Ohio's Kent State University Praises Blackstone LaunchPad

This article, written by Chenayle Bradford, appeared in Kentwired.com.

Blackstone Inspires Student Entrepreneurs

The Blackstone Launchpad program is a program that is meant to teach students how to use their ideas and turn them into successful business ideas. The office, located in the Student Center lobby, connects students with mentors, experts and resources to get their ideas off the ground. Photo by Matt Hafley.

Sitting in the back of a quiet office, Andrew Hollern, senior exercise science major, discussed business plans with an entrepreneurial counselor provided by Blackstone LaunchPad.

“I plan to launch at least one of my businesses within the next year, so it will be running by spring,” Hollern said.

Blackstone LaunchPad, located in the Kent Student Center, is a program dedicated to advising and guiding students, and eventually alumni and faculty, on starting up and expanding their businesses. This program was brought to Kent State to help accelerate business startups and job growth in Northeast Ohio by the Blackstone Charitable Foundation and the Burton D. Morgan Foundation this May.

“The whole idea, and the one thing that I would most love for everybody to get out of this, is that starting their own business is a possible career option,” said Lee McMannis, a Blackstone counselor. “So rather than having to go and necessarily find a job when you graduate, you can start you own business and create your own job while you’re still in school.”

McMannis is a Kent State alumnus who started his first business while attending the university in 1968. With two patents under his belt for tires and experience in international business, McMannis said he comes back to Kent every summer to help assist with the university’s entrepreneurial services.

With Blackstone LaunchPad and its counselors, students are introduced to business experts and valuable resources needed to help with their businesses. And for students, like Hollern, who have little entrepreneurial background, the guidance is extremely helpful.

“No matter what profession a student goes into, some of the workshops or advice can help in the long run and make you a more balanced worker,” Hollern said. “Since I’m an exercise physiology major, I know minimal about entrepreneurship and business. I expect Blackstone to help guide me [to] make smart business decisions and connections that I can use to be successful in my entrepreneurial careers.”

Students are directed to go on the Kent Blackstone website to create a profile and take a venture assessment test.
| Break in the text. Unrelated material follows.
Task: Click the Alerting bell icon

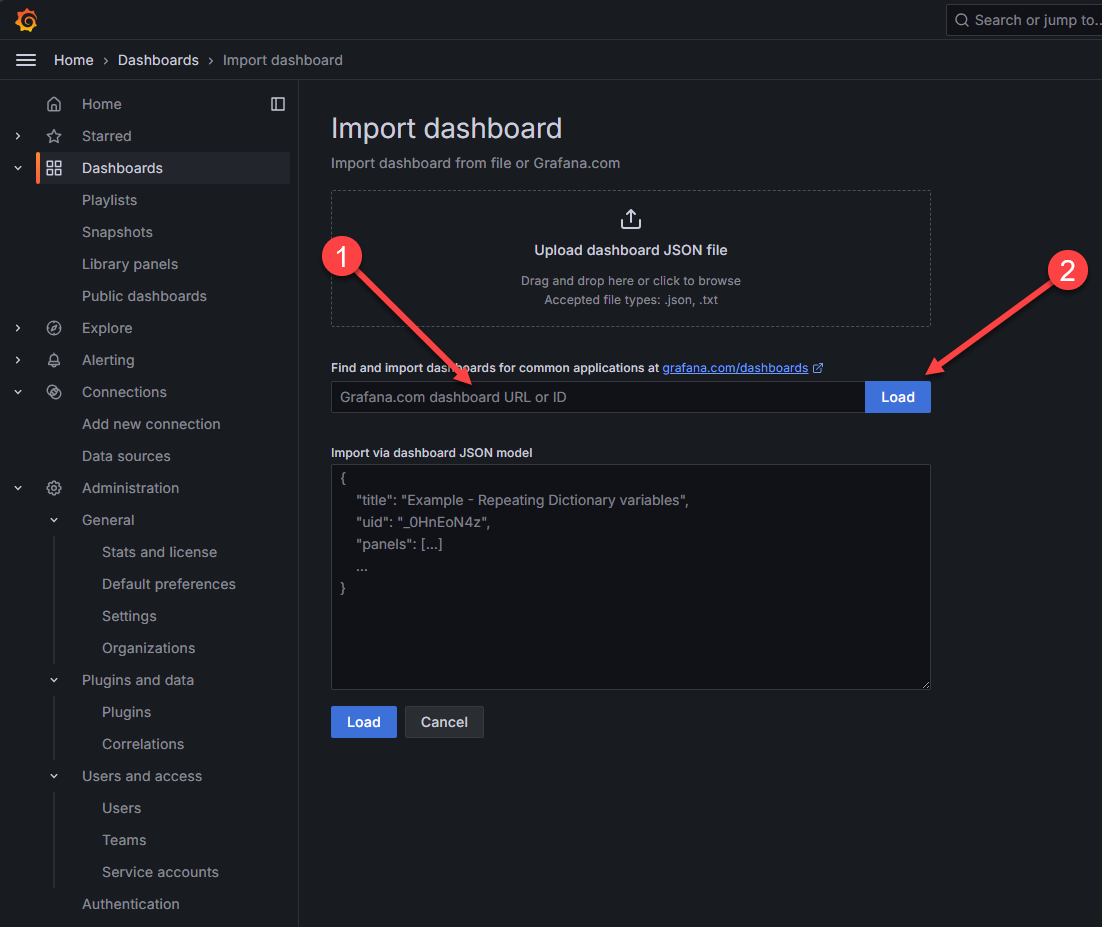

With that venture assessment, counselors evaluate and determine what possible steps students can take in the next part of their business venture.

“Everybody is on a case-by-case basis,” McMannis said. “It is not something that you start at step one and go to step 10 and you’re done.”

All information exchanged between the students and counselors is confidential; therefore, no business ideas or concepts are exchanged or taken.

“There are free workshops, meetings and advice,” Hollern said. “It’s a great addition to the Student Success services on campus.”

Kent State is one of the four colleges and universities that received this program, along with Case Western Reserve University, Baldwin-Wallace College and Lorain County Community College. The Blackstone Charitable Foundation and The Burton D. Morgan Foundation contributed a $3.2 million, three-year partnership to train the next generation of entrepreneurs in Northeast Ohio.

The Blackstone Charitable Foundation was founded in 2007 to promote entrepreneurship in areas that were affected the most by the global economic crisis. The Burton D. Morgan Foundation is a private foundation established in 1967 to strengthen the free expertise system by investing in organizations that promote an entrepreneurial environment.